The fair and industrious Trudy clears the dining room table, making room for her computer and the stack of paperwork necessary for the annual ritual of doing the taxes.
“Honey?” she asks.
I am sitting in the other room reading about vector space direct sums and thinking about cosets, because I’ve never been happy with the typical definition of cosets, and I’ve finally begun to get the kernel of an idea how you might explain them to mere mortals, and … my train of thought is interrupted by my industrious wife.
“Honey?” she asks, “Do you know the admin password to my laptop?”
I set down my book, get up from my chair, and walk into the dining room. She’s upgrading to TurboTax 2016 and needs the admin credentials to install it.
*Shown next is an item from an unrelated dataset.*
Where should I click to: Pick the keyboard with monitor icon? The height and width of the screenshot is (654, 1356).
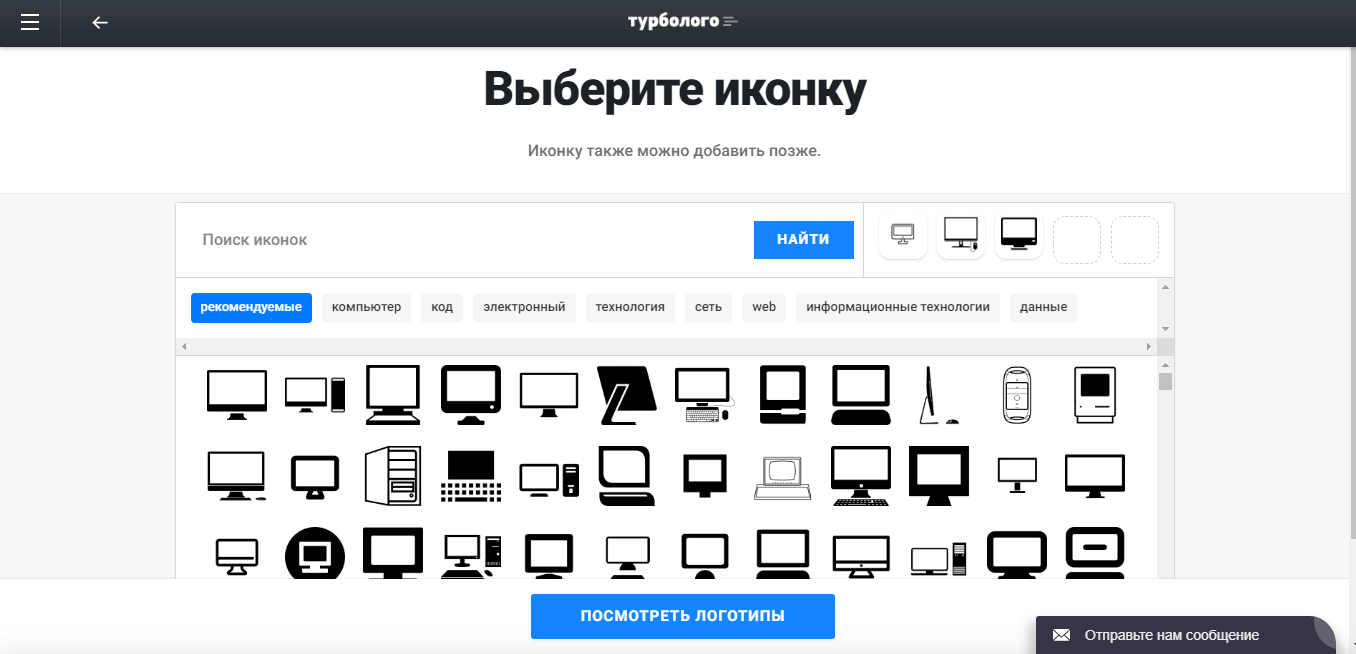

I tell her the admin username which she types in. And I tell her the admin password.
“Oh,” she says. “I would have never remembered that!”
The system accepts the credentials and TurboTax begins installing.
“Yay!” Trudy cheers. (You see, in some pathological way that I’ve never understood, she actually enjoys this tax preparation ritual, whence the moniker, industrious.)
Then she looks up at me.
“I wouldn’t have been able to do it without you,” she says, tongue in cheek. “See? I need you!”
“Right.” I say. “That’s my plan. I keep all the passwords to myself to ensure that my wife needs me.”
She returns to TurboTax. I return to the vector spaces. And our Sunday proceeds apace.